Morphine is culturally a tough medicine
Updated: 2013-02-25 07:02
By Zhao Xu (China Daily)
Deeply ingrained fears
However, despite the huge progress, Xu said he has no illusions about the scale of the problem in China. Among the multiple hurdles still to be overcome, the deeply ingrained fear expressed by patients represents the initial obstacle.
Yan Runlan has first hand knowledge of this. Lying in bed in the oncology ward of Beijing's Aviation General Hospital and fully aware of her situation, the 67-year-old, who has terminal stomach and colon cancer, balked not at the inevitable outcome of her illness, but at the two small morphine tablets on her bedside table.
"There will come a day when I'm standing right on the doorstep of death and experiencing debilitating pain - I want to save all my morphine quota for that day," she said. "If I start to take it right now, I might become addicted before that moment arrives."
Liu Yin, Yan's attending physician and the director of the oncology department, has seen many similar reactions: "It's not uncommon for patients to hide the morphine pills they've been prescribed, sometimes abetted and assisted by their equally concerned relatives. The thought of an undignified death as a drug addict tortures them."

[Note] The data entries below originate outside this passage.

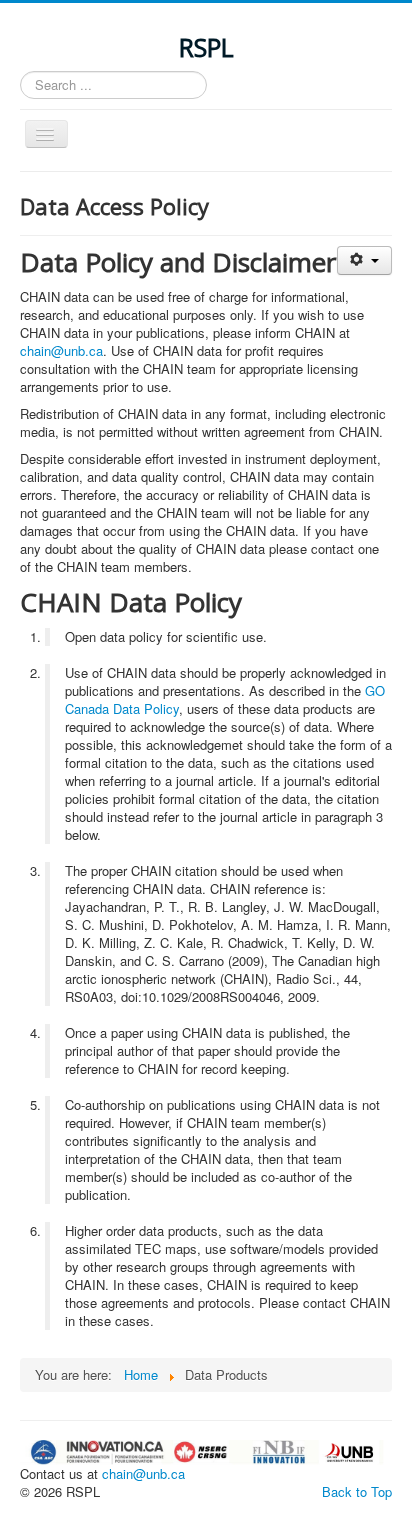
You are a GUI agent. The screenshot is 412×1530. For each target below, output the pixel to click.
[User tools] (364, 260)
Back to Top (357, 1491)
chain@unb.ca (61, 350)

In the darkest and often most-neglected corner of a dying man's heart, psychological terror has a much firmer reign than physical agony. Physicians, with their immense sway over patients, are often blamed for not tending to that corner, not always for the wrong reasons.
Ning Xiaohong, an oncologist and palliative care expert at Peking Union Medical College Hospital, said that the strong, yet often subconscious, resistance to morphine use among Chinese doctors is something closer to the heart of the problem.
"Sadly, many of our so-called health professionals are themselves unwitting believers of the addiction theory," reflected the doctor. "By withholding a definite answer when questioned by a concerned patient, and by not providing proof convincing enough to dispel the doubts, a doctor could actually serve to reinforce the patient's existing fears."
This is aggravated by a strong tendency among Chinese doctors to trust no one but themselves.
"They believe that they are the only ones in a position to judge whether a patient is suffering sufficiently to qualify for morphine administration. In most cases, decisions are based purely on 'subjective evaluations' - various figures yielded by clinical tests pointing to a specific stage of the illness," said Ning. "The WHO has long deemed this approach arbitrary and obsolete."
One concept she emphasized is "Total Pain", that is, the sum total of a patient's physical and psychological suffering, which is usually much higher than the former alone. "Depressed and inconsolable, a cancer patient routinely feels a level of pain that would be theoretically associated with a still-to-come stage of their disease," said Ning. "Not many Chinese doctors have a deep understanding of that."
The underestimation of pain could lead directly to the under prescription of morphine and other analgesics, as desperate patients are urged by their omniscient doctors "to be strong".
Cruel as it sounds, to put the doctors alone on trial would be to tiptoe around the very core of the issue, which lies with the management, from the various levels of local government all the way down to the leadership of each and every hospital.
"In China and many other countries, the sale, purchase and consumption of morphine for recreational purposes are all crimes punishable by imprisonment. While the government has correctly taken a very strong stance against all possible flows of morphine into society, it has to work equally hard to meet the urgent needs of those whose pain cannot be alleviated without it," said Liu the oncologist. "The reality for the moment is: Although the Central Government is unequivocal in its message, the seismic waves for change lose much of their power in hospitals situated a long distance from Beijing."
Twenty years ago, an outpatient could ask the doctor for a prescription of morphine that would last a maximum of three days. However, in 2002, the Health Ministry extended the number of days to 15. Even today, only half of all Chinese hospitals act on that standard. For doctors, this passive approach amounts to effective discouragement.
"For every morphine pill given to a patient, especially an outpatient, there's a possibility - although this very rarely happens in reality - that it will find its way into the hands of someone else," said Liu. "When this does happen, there's bound to be a police investigation. And it appears to me that some health officials are simply more interested in holding onto power and staying out of trouble than reducing the toll that cancer pain takes on its victims."
According to Liu, even with the 2011 figure of 0.79 mg per person, China still ranks just below 100 among the more than 120 countries that have submitted their numbers to the WHO, which considers it the foremost indicator of a nation's pain relief effort. And the per capita medical morphine consumption of Chinese people is currently about one-ninetieth of that for the average US citizen.
Twenty years ago, Liu was running a first aid training class for students from neighboring Southeast Asian countries. One day, the victim of a car accident was rushed to the hospital, bleeding and groaning. While all the Chinese staff were busy chasing up various pieces of medical equipment, a young Pakistani intern was making wild gestures and shouting out in his weirdly accented Chinese, "Morphine! Morphine!"
"His voice has stayed with me ever since," said Liu, "not because of what he said, but because of his willingness to feel so much of the pain that the injured man must have felt."